Strabismus is a misalignment of the eyes in which they don't look toward the same object together do to a weakening of the muscles of the ocular muscles. One eye may be straight and moves normally, while the other deviates or drifts in another direction. If one eye turns in, this is referred to as esotropia, out is exotropia, up is hypertropia and down is hypotropia. Strabismus can lead to amblyopia or “lazy eye” in which the vision is impaired due to prolonged misalignment of the eyes. Strabismus is the physical condition but if left untreated can lead to amblyopia which is the visual effect.

Strabismus is a condition where your eyes don't look toward the same object together.

Strabismus Symptoms and Signs

Newborns may have crossed or drifting eyes due to a lack of developed vision, but this usually disappears as the infant grows and the muscles strengthen. Actual strabismus does not correct itself as the child grows and the eyes continue to be crossed.

If you suspect that your child may have a crossed eye or problem with their visual alignment,  schedule a appointment with your physician at Eye Health Vision Centers for a complete evaluation. The earlier the diagnosis and treatment following a child's eye exam, the better the visual results. Without treatment, visual impairment can become permanent or double vision may occur.

▸ **Provided information**:
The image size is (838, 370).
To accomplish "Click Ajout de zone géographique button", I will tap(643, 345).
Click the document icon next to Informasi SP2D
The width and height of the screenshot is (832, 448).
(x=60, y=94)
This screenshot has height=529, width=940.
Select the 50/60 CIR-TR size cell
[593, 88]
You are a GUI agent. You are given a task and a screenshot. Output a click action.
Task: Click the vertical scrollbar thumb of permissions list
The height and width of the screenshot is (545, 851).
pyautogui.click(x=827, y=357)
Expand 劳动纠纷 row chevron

▸ **Work task 1**: List every term the strabismus text gives for a particular direction in which one eye can turn, together with that direction.
▸ **Work task 2**: Go on with the strabismus text, starting after its final sentence.
The records were taken from an unrelated source.

▸ **Task result 1**:
- Esotropia: the eye turns in
- Exotropia: the eye turns out
- Hypertropia: the eye turns up
- Hypotropia: the eye turns down

▸ **Task result 2**:
What Causes Strabismus?

Strabismus may be caused by unequal pulling of muscles on one side of the eye or a weakening of the ocular muscles either from paralysis or poor development.

Occasionally, if a child has uncorrected farsightedness for a prolonged period of time, he or she may develop accommodative strabismus from trying to focus and compensate for the need for glasses. This condition usually appears before two years of age and can occur as late as six.

Strabismus Treatment

Treatment for strabismus is similar to amblyopia treatment which is vision therapy requiring patching or visual exercises.  Depending on the individual, strabismus can frequently be treated with glasses or bifocals that have the correct prescription or sometimes prism correction to aid in proper focusing, surgery. Lastly, if conventional treatments are unsuccessful, surgery of the ocular muscles will correct the misaligned eyes but cannot resolve amblyopia caused by strabismus.